The Jewish connection to AIR tune
I felt really elated all of a sudden at hearing the familiar tune. Many would remember that two minutes tune in their lives, at some moment or the other. It was the AIR Signature that came out from the other room. Initially I thought it was the opening of Transmission III of Akasvani Guwahati in the evening. When I saw, it was the violin that played the AIR tune by classically trained violinist from BHU Mr Dwipendra Sarma, the music teacher of our daughter. He put on some soothing music from a fiddle that made us sound impressive. I convinced that day that musicians are not only hear in tune, they also see in tune.
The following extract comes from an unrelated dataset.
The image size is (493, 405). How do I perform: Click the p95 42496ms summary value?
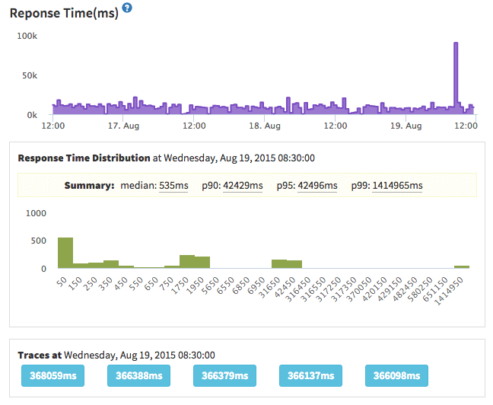pyautogui.click(x=317, y=186)
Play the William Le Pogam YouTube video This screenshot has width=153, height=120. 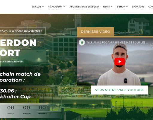tap(119, 62)
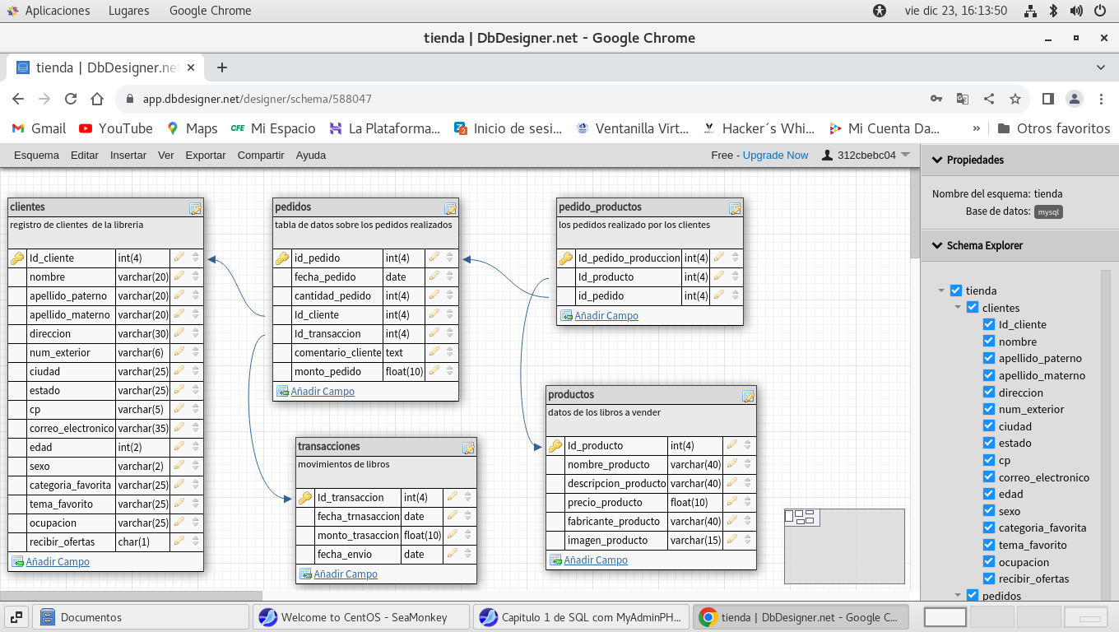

Violin is one of the best instruments to play, though it’s equally tough. For enhancing its resonance, the primitive bow is placed in front of the mouth. It needs a lot of practice for learning key signatures, notes, rhythms and bowings. The term resonance from a violin is related to Physics. Albert Einstein was a dedicated violinist from an early age who believed that the most joy in his life has come from playing classical music on his violin as a brainstorming technique. Coincidently the Nobel Prize Concert features only for internationally-renowned violinist to honour the Nobel Laureates. Learning to play an instrument requires coordination between hands and with visual or auditory stimuli. Violin lessons aren’t a waste of time after all. Learning an instrument between the ages of six and eight makes children grow up smarter and enhance motor skills development producing long term changes to the brain. But things don’t necessarily make them better musicians yet many Israelis follows because it makes it possible into acquiring learning skills very early in life. Lord Yehudi Menuhin, is the greatest violinists of the 20th century.
Music knows no boundaries and is truly a universal language. Surprisingly, India’s most recognized tune wasn’t composed by an Indian. It is Hitler’s genocide that gave us our favourite AIR’s iconic tune. Walter Kaufmann was one of the many Jewish refugees in exile. The Jewish man was a forgotten genius, who left Prague in 1934 for lives. They found a new home in India during Nazi’s infamous Holocaust. Kaufmann arrived in Bombay as a Jewish refugee and started beginning of his music career in India. He lived for twelve years in Bombay and worked for All India Radio. While Pandit Ravi Shankar went to the West to conquer the musical journey, Mr Kaufmann’s western technique got encounter with Indian music and also influenced by Asian Music from China and Tibet while he was the director of music at AIR.
He was a composer, conductor and educator, who did PhD in musicology at German University in Prague and created music with heart and intellect. The Czech man Kaufmann had composed the AIR tune based on raga Shivaranjini in 1936. Mehli Mehta the father of the composer Zubin Mehta is also believed to be the violinist of the AIR tune. Violin, viola, cello, and tempura used to make that famous tune. Beside that famous jingle to AIR’s legacy, he involved with various radio dramas and operas. Surprisingly AIR has not given any official reorganization to Kaufmann for his iconic work.
Radio was the only monopoly in the field of mass communication in our days. In recent times it faced stiff challenges from TV, Internet and Print Media. Interestingly, AIR has earned crores of Rupees from selling of ad slots at a premium price before and after PM Modi’s ‘Mann ki Baat’. However, high quality digital stereo FM station could suffice its presence after launching Delhi’s Vividh Bharti on FM mode. Lord Irwin, the Viceroy of India inaugurated the services of the Indian Broadcast Company (IBC) on July 23, 1927. But it originally started broadcasting by the Radio Club of Bombay in Jun 1923. The IBC later became All India Radio in June 8, 1936 that employed European musicologists John Fouldes and Walter Kaufmann for Delhi and Bombay respectively to oversee Western music. India finally adopted the name Akash Vani in 1958.
Kaufmann immortal work marked the beginning of a typical Indian day before the TV and the Internet took over. Even today his iconic tune makes each and every Indian nostalgic. Those were the days; the radio was a constant companion. Vividh Bharati Service proved its success connecting Indian soldiers posted on remote border areas. Radio is still having an impact on the communications gear despite the availability of digital platform.
Mr Kaufmann is an inventive and gifted musician as once recommended by Albert Einstein. In 1946, Walter left India for England as a Guest Conductor at the BBC. He was the Musical Director of the Winnipeg Symphony Orchestra, Winnipeg, Canada during 1948-1957. Then he taught in the School of Music at Indiana University in Bloomington, US till 1977. While it’s been over three decades to Walter Kaufmann’s demise in 1984, he has been immortalised through his AIR Signature Tune that millions of Indians continue to wake up. AIR is now switching from analog to digital in a phased manner. The listeners can look forward to highly enhanced transmission quality like Digital Radio Mondiale (DRM) in near future. And Mr Walter Kaulfman is always there to brighten our days.